- **Document text**:
▽

Society

Indigenous Australia

A question of good faith: the trial of Zachary Rolfe
The alleged murder of Kumanjayi Walker by a police officer has ignited a legal quandary

Constable Zachary Rolfe. Image via Facebook

The trial of the decade – that of Constable Zachary Rolfe, charged with murdering a young Aboriginal man in Yuendumu – will go ahead, with Rolfe protected, perhaps uniquely, by the Supreme Court’s interpretation of a new Northern Territory law. The Crown wants to appeal that interpretation to the High Court. But the Supreme Court today denied it the time to allow that to happen. If the High Court ever does look at it, Rolfe might already be acquitted. At issue here is a legal question that strikes at the core of our society and our history: can police officers kill with practical impunity?

△

Word and element location data
▽

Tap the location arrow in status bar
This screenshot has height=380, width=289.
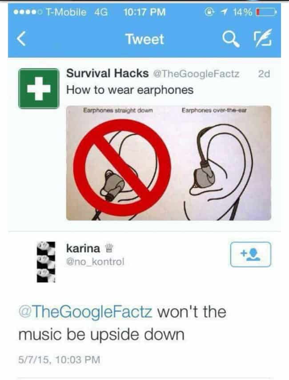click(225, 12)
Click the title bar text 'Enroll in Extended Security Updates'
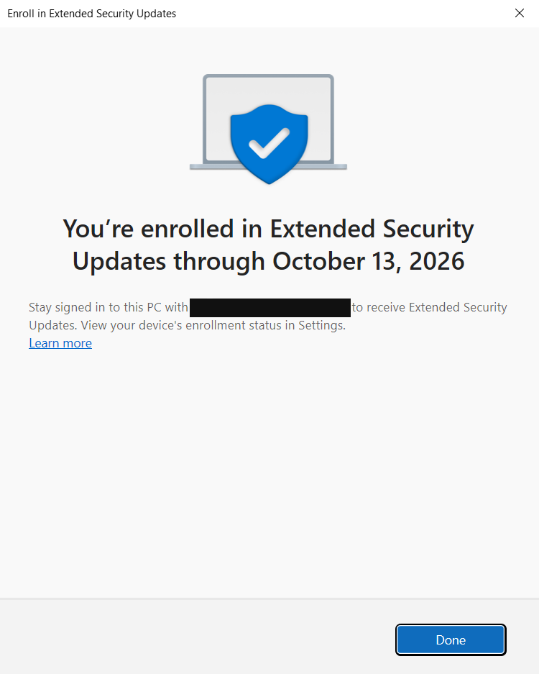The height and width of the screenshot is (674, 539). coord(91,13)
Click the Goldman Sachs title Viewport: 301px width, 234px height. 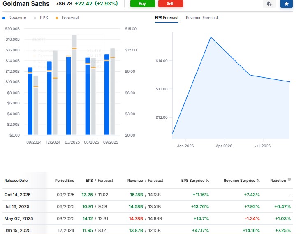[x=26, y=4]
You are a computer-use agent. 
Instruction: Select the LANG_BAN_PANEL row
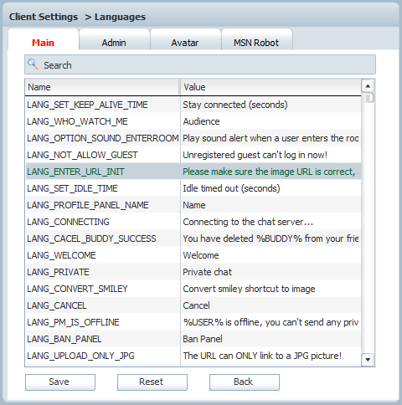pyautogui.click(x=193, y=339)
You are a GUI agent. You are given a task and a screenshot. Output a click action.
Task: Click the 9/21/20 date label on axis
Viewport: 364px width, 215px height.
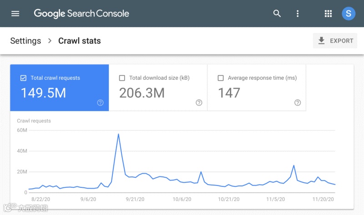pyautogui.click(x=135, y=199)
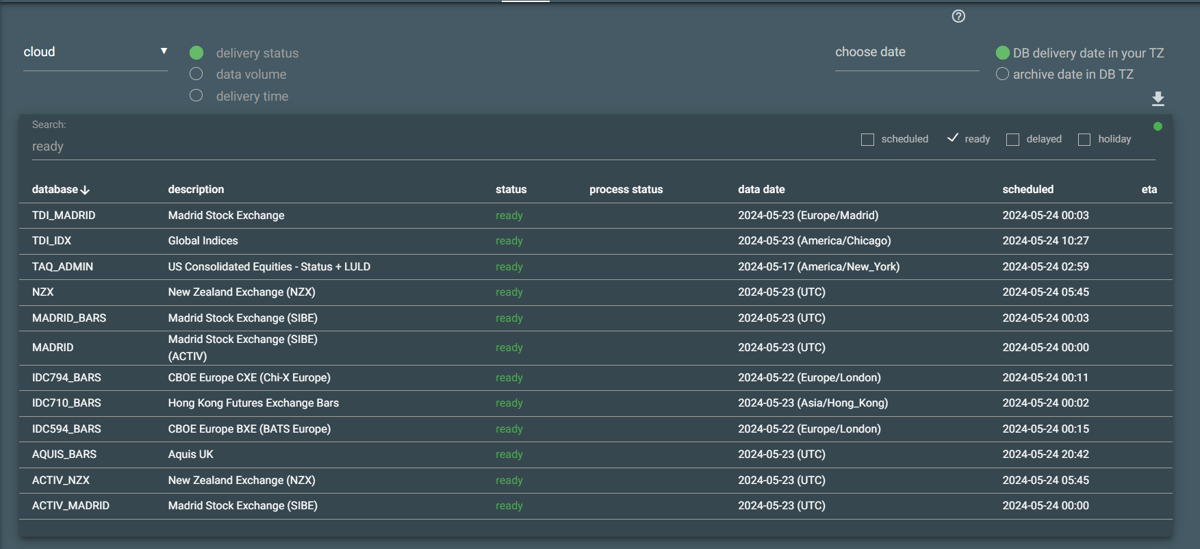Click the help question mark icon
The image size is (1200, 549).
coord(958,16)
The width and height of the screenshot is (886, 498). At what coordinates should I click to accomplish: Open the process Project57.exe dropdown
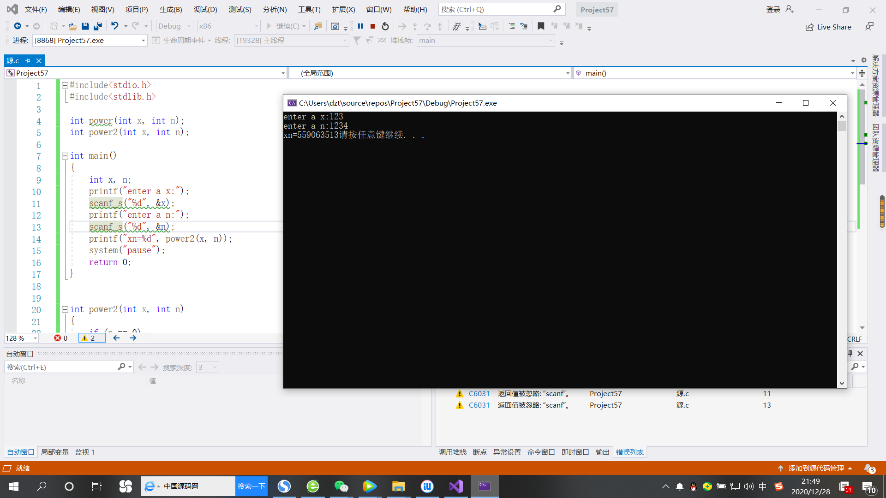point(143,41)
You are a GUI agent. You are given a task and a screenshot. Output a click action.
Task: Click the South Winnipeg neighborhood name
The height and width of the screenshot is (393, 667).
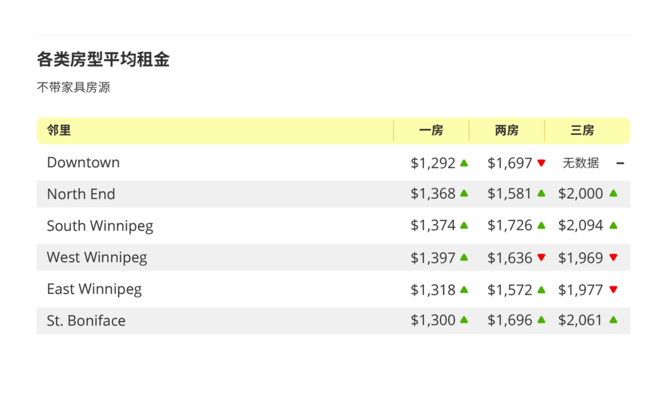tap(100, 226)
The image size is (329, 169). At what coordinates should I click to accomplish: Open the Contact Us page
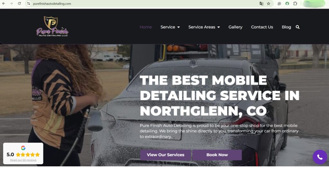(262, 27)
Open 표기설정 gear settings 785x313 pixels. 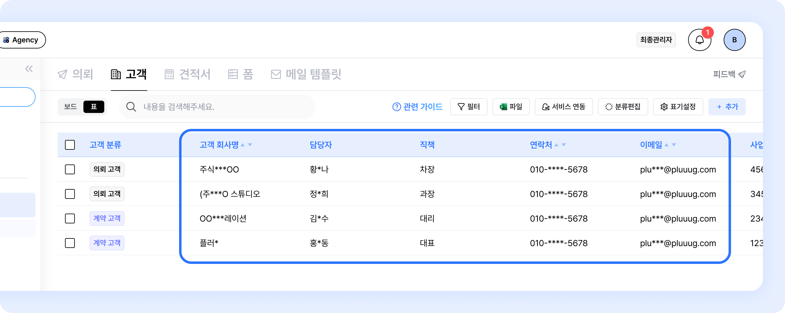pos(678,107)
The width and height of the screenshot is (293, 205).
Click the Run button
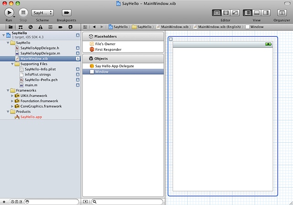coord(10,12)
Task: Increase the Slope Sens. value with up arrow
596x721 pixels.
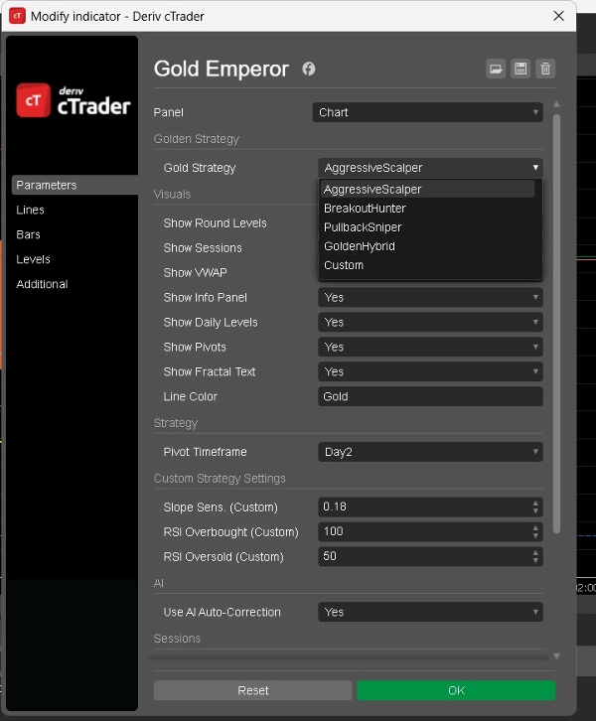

△

- **Problems to solve**:
1. In the article on the Zachary Rolfe trial, where was the young Aboriginal man killed?
2. Decide whether each statement agrees with the article on the Zachary Rolfe trial, and back each yes or no with the deciding words from the article, quoted exactly. (a) The Crown wants to take the Supreme Court's interpretation to the High Court. (b) Rolfe's trial has been put off. (c) Rolfe is protected by the Supreme Court's reading of a new Northern Territory law.
3. Carry on the article on the Zachary Rolfe trial, beginning after its final sentence.
The listing above comes from a separate source, unrelated to the article on the Zachary Rolfe trial.

- **Replies**:
1. In Yuendumu.

2.
(a) Yes: "The Crown wants to appeal that interpretation to the High Court."
(b) No: "will go ahead"
(c) Yes: "with Rolfe protected, perhaps uniquely, by the Supreme Court’s interpretation of a new Northern Territory law"

3.
On November 9, 2019, Rolfe and his colleague, Constable Adam Eberl, went inside the Walker family’s house in Yuendumu, a Warlpiri community to the northwest of Alice Springs, looking for a 19-year-old man now known as Kumanjayi. He was on a suspended prison sentence, originally imposed for several offences (including assaulting police), and their job was to arrest him for breaching it by leaving residential rehabilitation too early. Three days earlier he’d also come at local police officers with an axe, which had prompted a new assaulting police charge. When the two officers found Kumanjayi in a bedroom of the house, he is said to have stabbed Rolfe as he and Eberl tried to make an arrest. Rolfe shot Kumanjayi in the torso. Rolfe says Kumanjayi then tried to stab Eberl, so Rolfe shot Kumanjayi twice more. Even then, Eberl has since said in court, Kumanjayi continued to resist. But two hours later he was dead, and Rolfe was charged with murder within days. He has since been additionally charged with manslaughter and “dangerous act causing death”. Prosecutors say the officers ignored an arrest plan that had been carefully put together by the sergeant in charge of the Yuendumu police station, a plan that involved Kumanjayi’s family and respected their obligations to attend a funeral that afternoon.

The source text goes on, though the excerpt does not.